##### EXERCISE PASSAGE
Creel’s disability attorney pointed to the flaw of allowing the Plan to permit claims administrators the power to determine what evidence it deems necessary for different types of claims. The wording allowed the Plan to require evidence which it was unreasonable to expect.

While Creel had initially been diagnosed with depression and anxiety disorder (mental disorders), by the time she appealed the termination of benefits, she was suffering from debilitating migraine headaches on average 10 days a month. In general, migraines are subjective in nature. Rarely can a specific cause be identified. And the level of incapacity is clearly subjective in nature.

Despite this, Creel had produced objective evidence in the form of office notes, attending physician statements and opinions. She had also kept a headache diary at Liberty Life’s request, yet this was not considered objective evidence.

Wachovia’s disability attorneys argued that it was reasonable to interpret the Plan’s language as mandating objective evidence to make a claim good. They claimed that to do otherwise would open the floodgates to subjective claims without evidence to support them.

The Court of Appeals looked to a series of cases which had addressed denials for subjectively disabling conditions such as migraines, fibromyalgia and chronic pain syndrome. In the Doyle case, the Court had upheld a Plan’s right to require objective medical evidence when the plan language required it. Only in the absence of such a requirement could a plan be held accountable for reasonableness in the light of significant subjective evidence. A Plan was then required to inform the claimant of exactly what medical evidence it required to perfect the claim. The Oliver case established that to deny benefits for a subjective condition when ample evidence had been provided and the disability insurance plan failed to request specific evidence was arbitrary and capricious.
##########
##### SUPPLIED INFORMATION
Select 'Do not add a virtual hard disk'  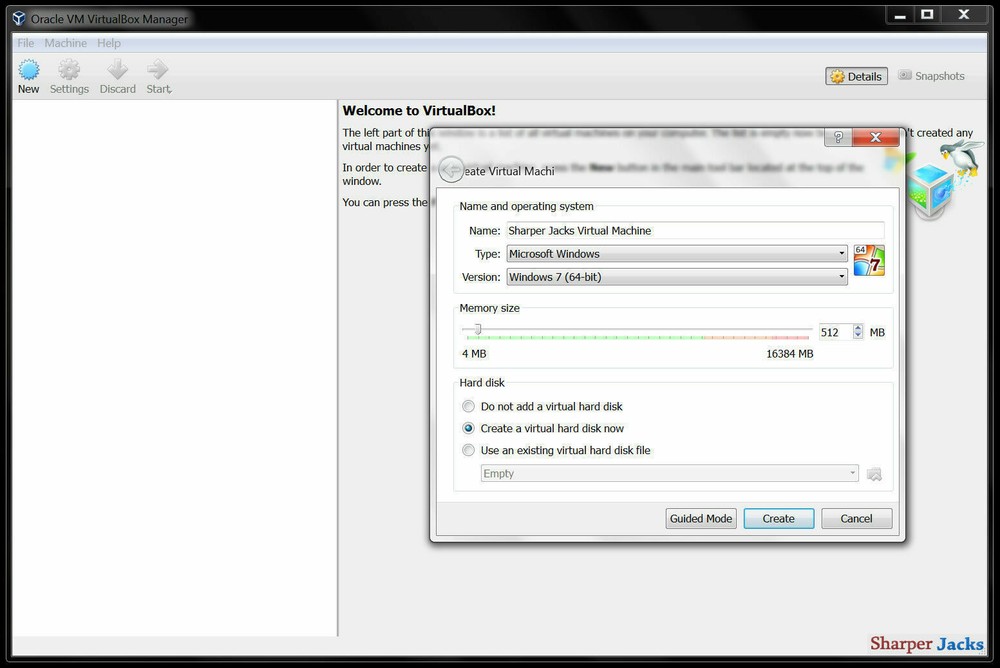point(468,406)

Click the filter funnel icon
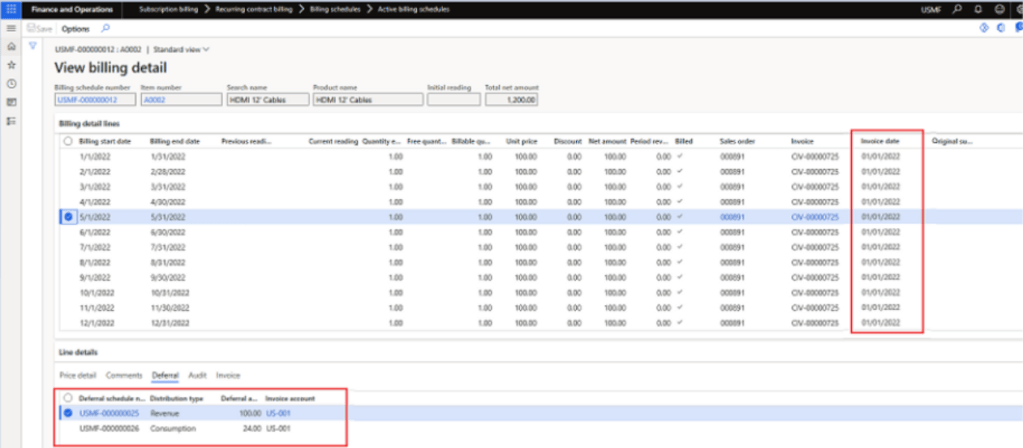click(x=33, y=47)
##########
ACTIVITIES:
(1) Answer these questions from the passage on Creel's disability claim:
(a) On average, how many days a month did Creel suffer debilitating migraine headaches by the time she appealed the termination of benefits?
(b) What did Creel keep at Liberty Life's request?
(c) What did the Oliver case establish?
(2) List every form of objective evidence that Creel produced, according to the passage on Creel's disability claim.

TASK-BY-TASK SOLUTIONS:
(1)
(a) 10 days a month.
(b) A headache diary.
(c) It established that denying benefits for a subjective condition was arbitrary and capricious when ample evidence had been provided and the disability insurance plan had failed to request specific evidence.

(2)
- Office notes
- Attending physician statements
- Opinions